When student writers at Northwest High in Grand Island, Nebraska were putting together their end-of-year issue back in May, they never could’ve imagined that it would be the school’s last.
In celebration of Pride Month, the Viking Saga paper featured the writers’ pronouns, as well as a couple of queer-focused student editorials and a “Pride and Prejudice: LGBTQIAP+” article.
One quick decision from the local school board later, and the publication’s 54-year-old history was abruptly ended.
Northwest Public Schools board Vice President Zach Mader attempted to explain away the situation to the Grand Island Independent, saying, “I do think there have been talks of doing away with our newspaper if we were not going to be able to control content that we saw (as) inappropriate.”
“The very last issue that came out this year, there was… a little bit of hostility amongst some,” he cautiously says. “There were editorials that were essentially, I guess what I would say, LGBTQ.”
“There (were) some things that were… If (taxpayers) read that (issue), they would have been like, ‘Holy cow. What is going on at our school?’”
To this school board official, and clearly others around him, the very mention of LGBTQ+ topics was inappropriate enough to end a school’s entire student publication.
Among those people is the school board president, Dan Leiser. He alleges of the issue’s editorials that “most people were upset they were written.”
“If 90% of people say the (stories) shouldn’t have been written in the first place, they weren’t happy with reading it in the newspaper — I’m not talking me, I’m talking high school students — why do you think this is newsworthy?”
The issue wasn’t exclusively queer-focused, mind you.

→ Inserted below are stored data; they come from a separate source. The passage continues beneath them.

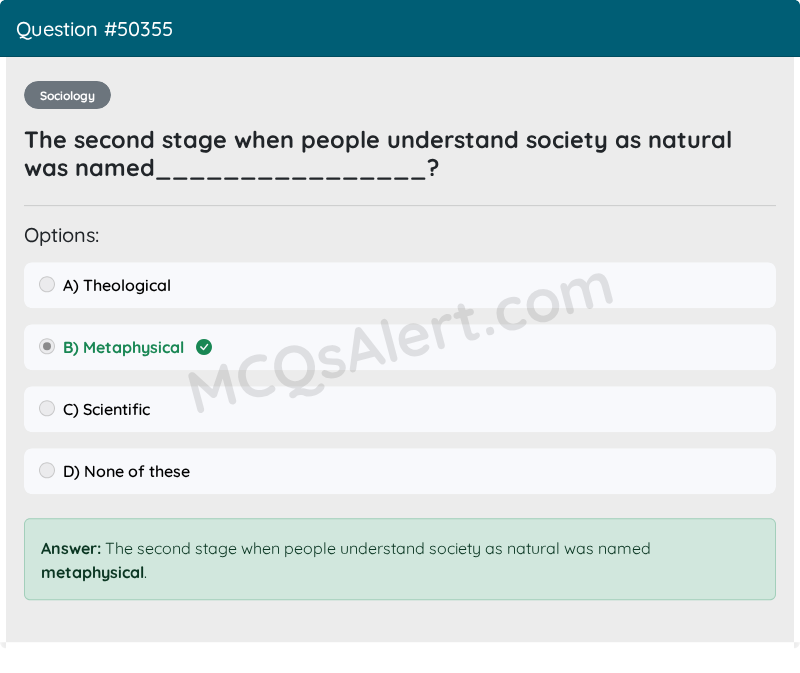
Task: Click the Answer label in the green box
Action: coord(66,548)
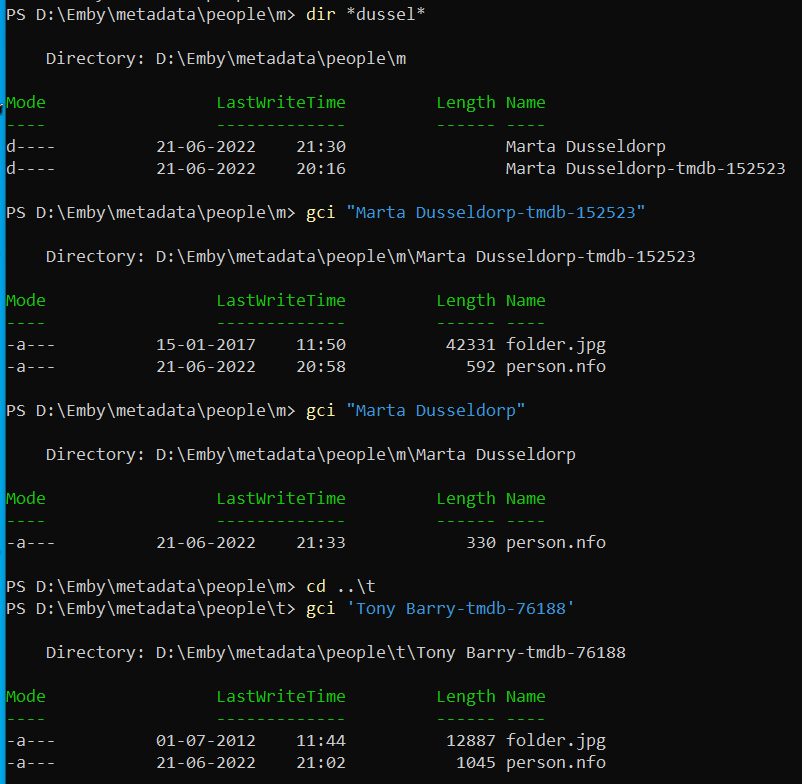Click the 01-07-2012 date value
802x784 pixels.
[x=206, y=740]
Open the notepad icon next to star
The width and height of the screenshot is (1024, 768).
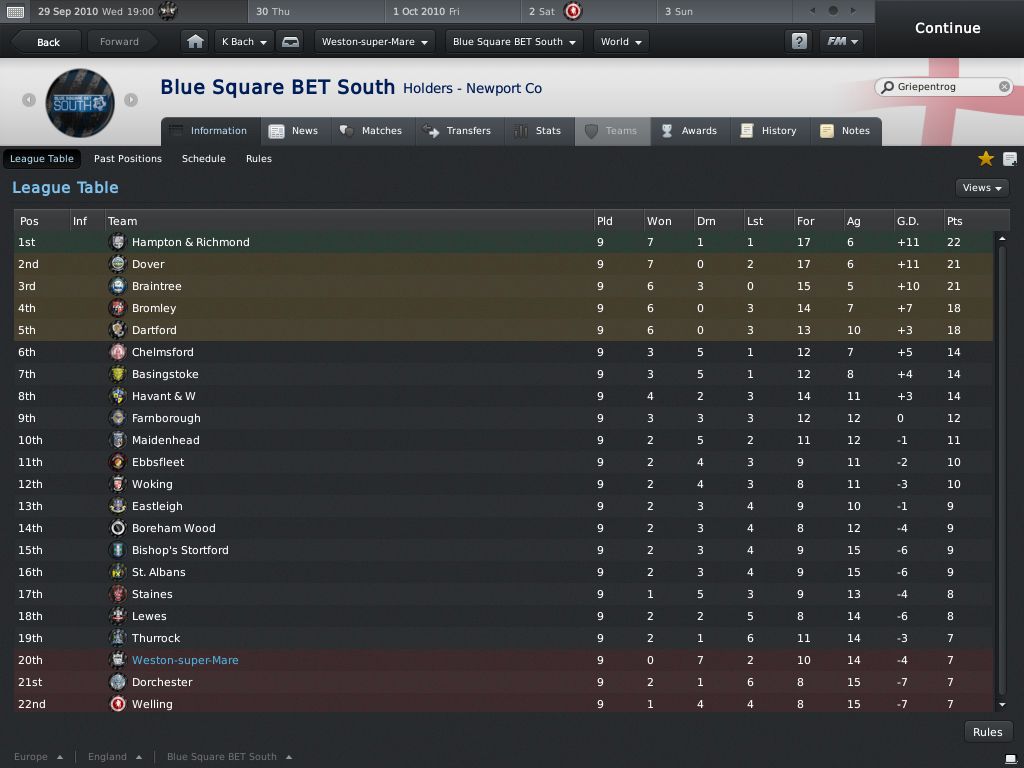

The cover story was on a trio of student siblings being adopted, and of the four stories lining the bottom of the front page, only one was concerning Pride:
It wasn’t as if the school’s publication was doing poor work, either; just this year, several Viking Saga staffers earned third place in the 2022 Nebraska School Activities Association (NSAA) State Journalism Championship.
In addition to opposing printing students’ pronouns in the paper, school officials had previously decided that students’ preferred names would not be permitted.
Former Viking Saga staff member Marcus Pennell, a transmasc student, was forced to have his deadname published in every byline he wrote.
“The (name) thing was the first big blow,” he says.
“It was the first time that the school had officially been, like, ‘We don’t really want you here.’ That was a big deal for me.”
Several members of the former publication and local press organizations are considering legal recourse, but no determinations have been made as of yet.